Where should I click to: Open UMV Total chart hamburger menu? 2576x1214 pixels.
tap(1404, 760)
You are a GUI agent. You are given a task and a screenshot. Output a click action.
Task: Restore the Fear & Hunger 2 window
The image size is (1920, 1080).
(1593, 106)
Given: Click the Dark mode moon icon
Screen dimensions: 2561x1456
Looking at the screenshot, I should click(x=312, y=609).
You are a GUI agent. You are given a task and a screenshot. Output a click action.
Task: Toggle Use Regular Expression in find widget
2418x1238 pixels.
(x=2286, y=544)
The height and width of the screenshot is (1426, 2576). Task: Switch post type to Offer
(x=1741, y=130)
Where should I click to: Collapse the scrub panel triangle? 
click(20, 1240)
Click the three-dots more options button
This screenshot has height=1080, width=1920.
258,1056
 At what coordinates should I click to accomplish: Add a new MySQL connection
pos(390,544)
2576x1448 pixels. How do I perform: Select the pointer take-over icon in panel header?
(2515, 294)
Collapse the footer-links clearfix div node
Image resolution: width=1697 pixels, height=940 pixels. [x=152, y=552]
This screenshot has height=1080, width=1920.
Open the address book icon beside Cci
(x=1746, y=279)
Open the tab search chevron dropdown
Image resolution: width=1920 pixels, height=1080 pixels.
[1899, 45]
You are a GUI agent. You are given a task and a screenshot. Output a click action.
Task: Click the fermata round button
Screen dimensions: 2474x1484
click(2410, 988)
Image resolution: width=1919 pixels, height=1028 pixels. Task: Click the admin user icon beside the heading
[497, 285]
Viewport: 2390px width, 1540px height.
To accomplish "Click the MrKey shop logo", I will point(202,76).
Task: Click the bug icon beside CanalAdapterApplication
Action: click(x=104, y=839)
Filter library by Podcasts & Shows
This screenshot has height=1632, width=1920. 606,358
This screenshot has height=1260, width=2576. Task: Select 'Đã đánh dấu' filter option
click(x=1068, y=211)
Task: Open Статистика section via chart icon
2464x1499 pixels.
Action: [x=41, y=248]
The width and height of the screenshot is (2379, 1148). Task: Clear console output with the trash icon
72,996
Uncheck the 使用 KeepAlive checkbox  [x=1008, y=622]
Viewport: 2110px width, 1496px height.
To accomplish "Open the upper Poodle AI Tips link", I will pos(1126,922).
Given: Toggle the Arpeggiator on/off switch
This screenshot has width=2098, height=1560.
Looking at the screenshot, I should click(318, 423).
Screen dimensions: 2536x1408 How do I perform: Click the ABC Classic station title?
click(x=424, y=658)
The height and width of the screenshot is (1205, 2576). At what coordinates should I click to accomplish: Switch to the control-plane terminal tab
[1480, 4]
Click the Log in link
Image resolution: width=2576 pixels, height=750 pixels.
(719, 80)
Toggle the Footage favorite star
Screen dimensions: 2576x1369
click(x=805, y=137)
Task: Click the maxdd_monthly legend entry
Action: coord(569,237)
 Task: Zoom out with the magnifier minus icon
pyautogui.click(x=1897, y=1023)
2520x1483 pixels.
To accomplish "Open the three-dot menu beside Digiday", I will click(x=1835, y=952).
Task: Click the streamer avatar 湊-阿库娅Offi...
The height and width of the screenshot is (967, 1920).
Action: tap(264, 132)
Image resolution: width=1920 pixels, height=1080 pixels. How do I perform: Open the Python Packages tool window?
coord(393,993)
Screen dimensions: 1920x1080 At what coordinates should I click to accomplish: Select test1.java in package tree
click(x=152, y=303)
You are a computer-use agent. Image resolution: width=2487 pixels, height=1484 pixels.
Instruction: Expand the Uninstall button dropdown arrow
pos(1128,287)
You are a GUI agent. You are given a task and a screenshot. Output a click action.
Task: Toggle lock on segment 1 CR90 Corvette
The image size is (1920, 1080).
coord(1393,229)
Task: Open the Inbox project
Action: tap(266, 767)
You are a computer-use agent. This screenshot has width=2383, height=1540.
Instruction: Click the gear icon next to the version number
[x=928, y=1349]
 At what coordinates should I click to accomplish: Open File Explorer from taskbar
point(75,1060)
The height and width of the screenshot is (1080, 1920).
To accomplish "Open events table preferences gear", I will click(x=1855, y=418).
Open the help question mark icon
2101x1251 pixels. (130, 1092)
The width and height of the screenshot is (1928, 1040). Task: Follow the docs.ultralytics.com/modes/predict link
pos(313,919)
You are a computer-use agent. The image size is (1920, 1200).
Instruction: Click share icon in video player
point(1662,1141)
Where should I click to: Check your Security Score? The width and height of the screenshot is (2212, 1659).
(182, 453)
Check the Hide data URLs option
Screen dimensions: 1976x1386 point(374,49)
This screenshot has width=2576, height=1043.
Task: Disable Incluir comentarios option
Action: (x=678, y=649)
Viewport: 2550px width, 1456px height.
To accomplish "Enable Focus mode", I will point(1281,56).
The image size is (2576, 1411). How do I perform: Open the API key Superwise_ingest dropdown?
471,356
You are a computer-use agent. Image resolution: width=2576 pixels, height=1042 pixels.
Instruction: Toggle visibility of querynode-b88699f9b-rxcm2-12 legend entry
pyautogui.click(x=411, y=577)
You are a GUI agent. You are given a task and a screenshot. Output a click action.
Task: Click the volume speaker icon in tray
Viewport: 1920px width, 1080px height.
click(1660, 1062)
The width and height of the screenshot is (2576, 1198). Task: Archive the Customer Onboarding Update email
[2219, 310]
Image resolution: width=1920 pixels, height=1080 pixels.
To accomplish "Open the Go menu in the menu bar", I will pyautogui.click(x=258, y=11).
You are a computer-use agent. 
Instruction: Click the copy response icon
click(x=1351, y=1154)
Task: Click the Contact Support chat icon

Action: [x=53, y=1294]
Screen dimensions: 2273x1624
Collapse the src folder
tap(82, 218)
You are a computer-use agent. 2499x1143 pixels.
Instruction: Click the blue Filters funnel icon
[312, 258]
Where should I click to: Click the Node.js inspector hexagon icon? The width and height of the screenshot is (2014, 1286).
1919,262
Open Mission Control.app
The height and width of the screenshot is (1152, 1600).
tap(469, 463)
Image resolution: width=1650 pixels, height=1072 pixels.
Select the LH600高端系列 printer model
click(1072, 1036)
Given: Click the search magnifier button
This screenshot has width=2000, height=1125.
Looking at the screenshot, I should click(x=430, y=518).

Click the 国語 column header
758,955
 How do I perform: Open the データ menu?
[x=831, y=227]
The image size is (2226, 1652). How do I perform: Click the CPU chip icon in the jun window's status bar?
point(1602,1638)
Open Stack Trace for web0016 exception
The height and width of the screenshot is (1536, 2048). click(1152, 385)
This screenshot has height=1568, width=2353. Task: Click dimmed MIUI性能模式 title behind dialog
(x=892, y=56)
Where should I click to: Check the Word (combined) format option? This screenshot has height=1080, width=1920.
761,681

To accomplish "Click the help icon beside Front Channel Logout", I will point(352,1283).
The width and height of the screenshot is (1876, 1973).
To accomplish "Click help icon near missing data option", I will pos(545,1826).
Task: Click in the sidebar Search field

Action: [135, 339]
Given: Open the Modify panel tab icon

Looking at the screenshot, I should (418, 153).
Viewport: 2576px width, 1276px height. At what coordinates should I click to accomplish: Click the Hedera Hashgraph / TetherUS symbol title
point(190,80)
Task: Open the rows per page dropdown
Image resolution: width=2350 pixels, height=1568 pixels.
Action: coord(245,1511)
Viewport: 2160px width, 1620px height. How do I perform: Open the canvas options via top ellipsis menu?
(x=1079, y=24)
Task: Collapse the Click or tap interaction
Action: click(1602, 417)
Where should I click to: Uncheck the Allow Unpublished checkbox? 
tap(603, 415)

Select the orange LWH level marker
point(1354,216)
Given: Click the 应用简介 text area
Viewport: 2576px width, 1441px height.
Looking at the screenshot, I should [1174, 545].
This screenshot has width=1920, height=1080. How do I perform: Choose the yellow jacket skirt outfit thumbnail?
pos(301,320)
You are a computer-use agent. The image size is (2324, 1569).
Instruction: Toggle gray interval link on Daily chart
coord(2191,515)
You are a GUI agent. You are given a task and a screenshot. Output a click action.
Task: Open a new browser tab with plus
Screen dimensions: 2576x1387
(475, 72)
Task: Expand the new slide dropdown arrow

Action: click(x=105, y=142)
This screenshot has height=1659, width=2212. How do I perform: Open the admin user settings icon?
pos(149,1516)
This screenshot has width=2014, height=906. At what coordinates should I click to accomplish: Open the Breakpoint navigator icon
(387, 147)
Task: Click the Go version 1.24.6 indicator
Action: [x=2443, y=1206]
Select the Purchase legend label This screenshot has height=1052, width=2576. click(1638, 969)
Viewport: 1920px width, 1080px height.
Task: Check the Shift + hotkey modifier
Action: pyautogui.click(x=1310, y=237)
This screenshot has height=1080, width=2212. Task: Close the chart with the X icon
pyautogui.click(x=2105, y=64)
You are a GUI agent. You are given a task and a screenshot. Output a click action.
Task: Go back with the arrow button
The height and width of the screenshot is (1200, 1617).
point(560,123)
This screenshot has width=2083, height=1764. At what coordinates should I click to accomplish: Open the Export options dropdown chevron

YOUR TASK —
Count every line of the entries that holds the string "chevron". Please answer with the count alone.

ANSWER FOR THE TASK —
2